___ INFORMATION PROVIDED
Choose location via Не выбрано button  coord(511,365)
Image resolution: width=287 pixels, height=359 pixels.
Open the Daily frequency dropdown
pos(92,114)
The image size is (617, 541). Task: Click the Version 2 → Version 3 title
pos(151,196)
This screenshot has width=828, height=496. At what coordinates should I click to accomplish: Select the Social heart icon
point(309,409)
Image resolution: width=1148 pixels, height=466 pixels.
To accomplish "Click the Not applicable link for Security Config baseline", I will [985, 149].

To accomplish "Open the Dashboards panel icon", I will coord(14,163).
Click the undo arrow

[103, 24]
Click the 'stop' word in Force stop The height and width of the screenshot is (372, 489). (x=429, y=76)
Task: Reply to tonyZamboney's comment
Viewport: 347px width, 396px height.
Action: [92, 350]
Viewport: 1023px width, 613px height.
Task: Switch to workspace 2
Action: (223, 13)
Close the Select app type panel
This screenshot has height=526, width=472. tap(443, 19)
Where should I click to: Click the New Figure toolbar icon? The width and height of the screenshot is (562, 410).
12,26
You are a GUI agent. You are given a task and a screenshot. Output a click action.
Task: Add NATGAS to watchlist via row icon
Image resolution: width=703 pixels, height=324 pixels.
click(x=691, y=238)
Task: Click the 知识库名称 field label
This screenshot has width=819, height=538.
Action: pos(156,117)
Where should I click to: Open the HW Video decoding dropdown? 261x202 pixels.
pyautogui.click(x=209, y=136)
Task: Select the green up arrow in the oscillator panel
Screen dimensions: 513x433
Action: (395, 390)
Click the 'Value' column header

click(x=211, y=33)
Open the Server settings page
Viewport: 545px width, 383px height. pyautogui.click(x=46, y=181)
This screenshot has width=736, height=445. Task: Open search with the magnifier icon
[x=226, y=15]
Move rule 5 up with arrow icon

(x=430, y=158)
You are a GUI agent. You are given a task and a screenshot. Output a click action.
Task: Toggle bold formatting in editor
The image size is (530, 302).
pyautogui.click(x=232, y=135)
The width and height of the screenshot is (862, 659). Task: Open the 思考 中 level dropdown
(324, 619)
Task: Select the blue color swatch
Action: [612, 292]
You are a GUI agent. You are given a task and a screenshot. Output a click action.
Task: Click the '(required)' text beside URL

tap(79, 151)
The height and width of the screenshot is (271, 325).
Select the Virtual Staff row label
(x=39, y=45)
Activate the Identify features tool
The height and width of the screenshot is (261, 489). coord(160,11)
______
A reply should hold exactly the lines from the one containing "Image resolution: width=703" through the end of the data above, nothing more.

__WRITTEN RESPONSE__
Image resolution: width=703 pixels, height=324 pixels.
click(x=691, y=238)
Task: Click the 知识库名称 field label
This screenshot has width=819, height=538.
Action: pos(156,117)
Where should I click to: Open the HW Video decoding dropdown? 261x202 pixels.
pyautogui.click(x=209, y=136)
Task: Select the green up arrow in the oscillator panel
Screen dimensions: 513x433
Action: (395, 390)
Click the 'Value' column header

click(x=211, y=33)
Open the Server settings page
Viewport: 545px width, 383px height. pyautogui.click(x=46, y=181)
This screenshot has width=736, height=445. Task: Open search with the magnifier icon
[x=226, y=15]
Move rule 5 up with arrow icon

(x=430, y=158)
You are a GUI agent. You are given a task and a screenshot. Output a click action.
Task: Toggle bold formatting in editor
The image size is (530, 302).
pyautogui.click(x=232, y=135)
The width and height of the screenshot is (862, 659). Task: Open the 思考 中 level dropdown
(324, 619)
Task: Select the blue color swatch
Action: [612, 292]
You are a GUI agent. You are given a task and a screenshot. Output a click action.
Task: Click the '(required)' text beside URL

tap(79, 151)
The height and width of the screenshot is (271, 325).
Select the Virtual Staff row label
(x=39, y=45)
Activate the Identify features tool
The height and width of the screenshot is (261, 489). coord(160,11)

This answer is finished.